Bronfragment:
Murat Daoudov: Alles was redelijk rustig tot bij het uiteenvallen van de vroegere Sovjetunie. Heel wat voormalige republieken zagen de kans om  onafhankelijk te worden. Zo  ook Tjetjenië. Eindelijk na vele honderden jaren was de  onafhankelijkheid in zicht.  Maar zo zagen de Russen het niet.  Voor hen was Tjetjenië  een heuse kolonie die hen heel wat olie en gas opleverde met een plaatselijke bevolking die toch geen cultuur had. Zo ontstond het eerste conflict begin jaren  negentig. Eigenlijk was die oorlog een echte dekolonisatiestrijd. De Russen gingen heel brutaal te werk en vernielden heel wat steden en dorpen. Toch kreeg Tjetjenie  een vorm van autonomie tussen 1996  en 1999.  En dan is het tweede drama gebeurd. Omdat er geen rechtstaat meer was kregen zowel de maffia als extreem religieuze groepen steeds meer macht. De democratische krachten kwamen niet meer aan bod. Het land vergleed in corruptie en 1999 werden een aantal bomaanslagen in Moskou aan extremistische Tjetjenen toegeschreven.. De Russische president Putin greep dit aan om een  tweede oorlog te beginnen. Nog bloediger en met nog meer geweld. Grozni werd helemaal in puin geschoten. Maar de buitenwereld had er heel weinig aandacht voor.

Doel: Tussen welke jaren kreeg Tjetjenië volgens het bronfragment een vorm van autonomie?

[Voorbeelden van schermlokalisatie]
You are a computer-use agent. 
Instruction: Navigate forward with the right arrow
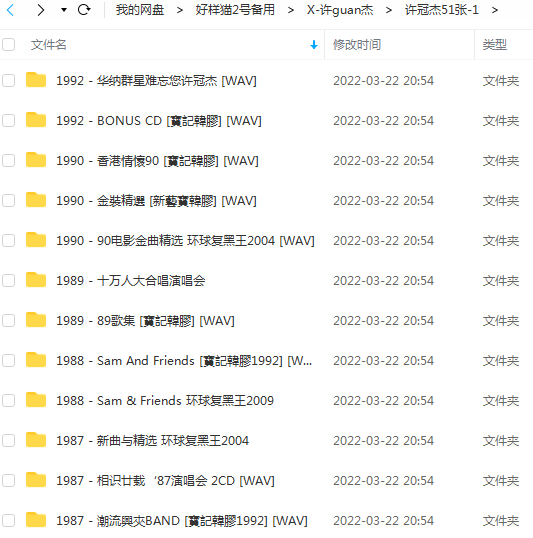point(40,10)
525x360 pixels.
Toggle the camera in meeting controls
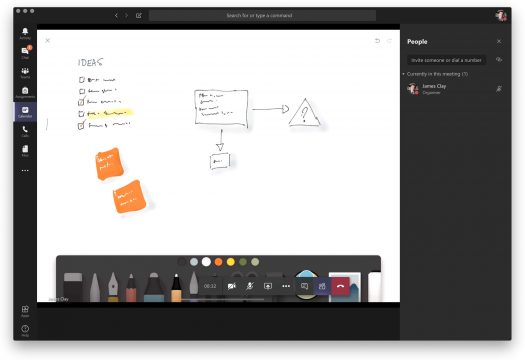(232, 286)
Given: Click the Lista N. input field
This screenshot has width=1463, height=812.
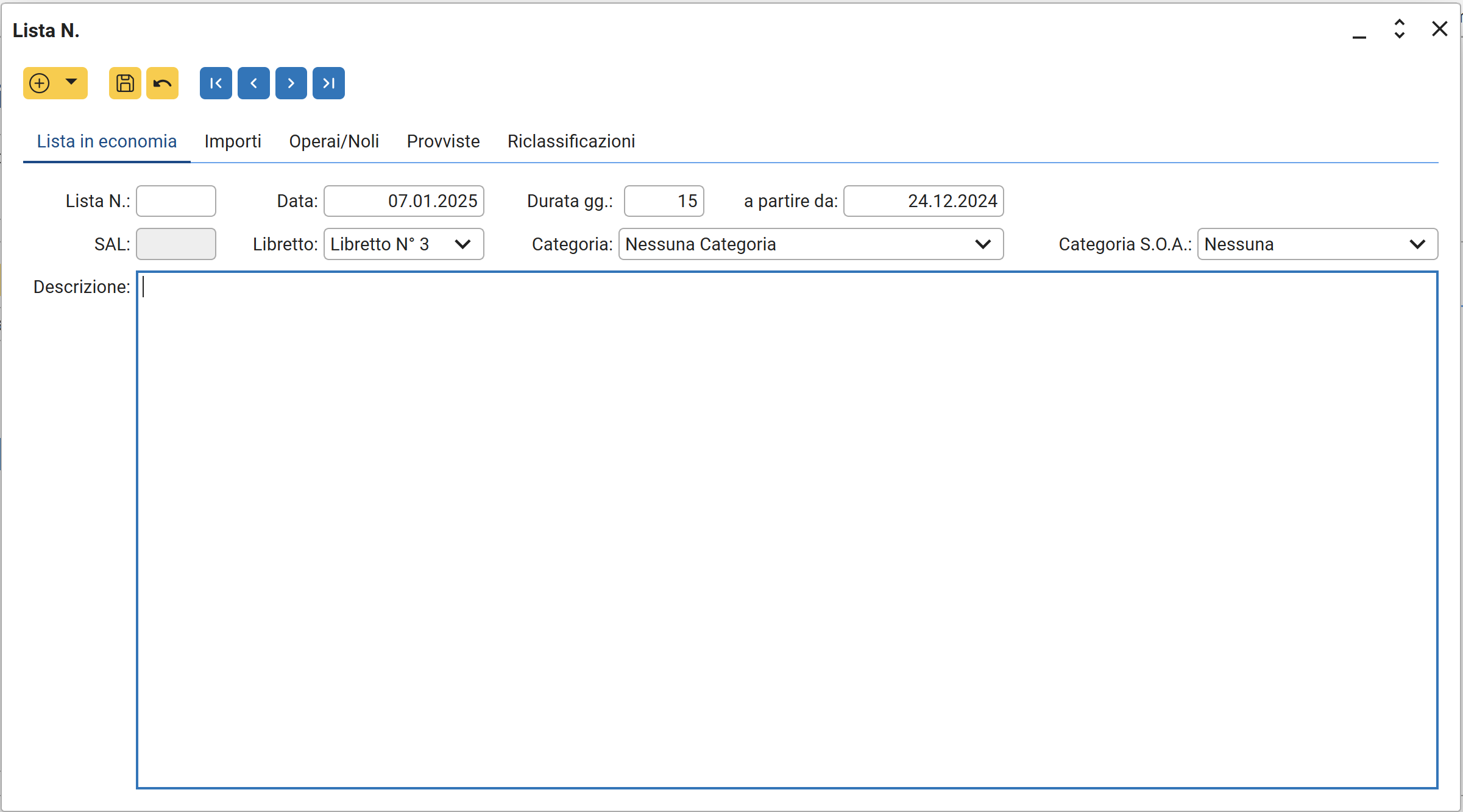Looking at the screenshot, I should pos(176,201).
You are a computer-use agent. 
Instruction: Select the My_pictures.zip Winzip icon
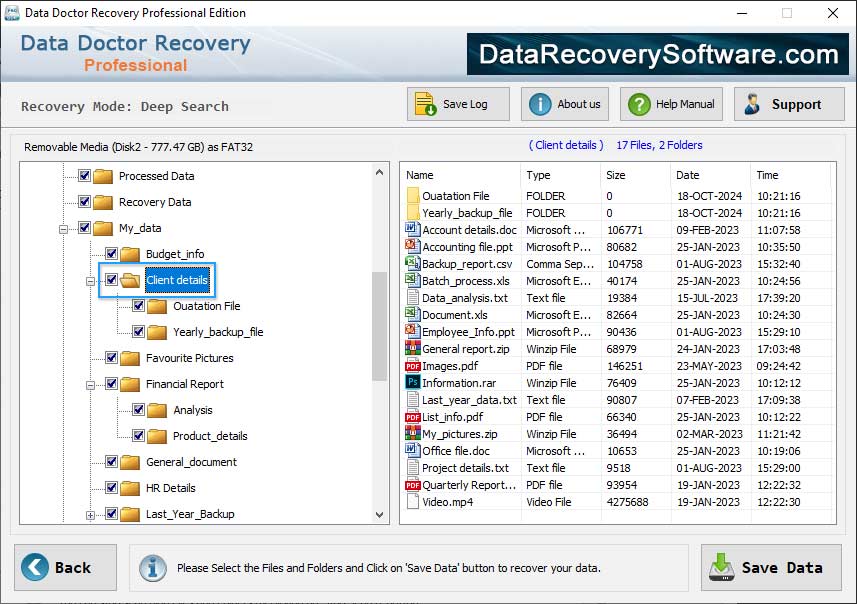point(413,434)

Resultaat: Tussen 1996 en 1999.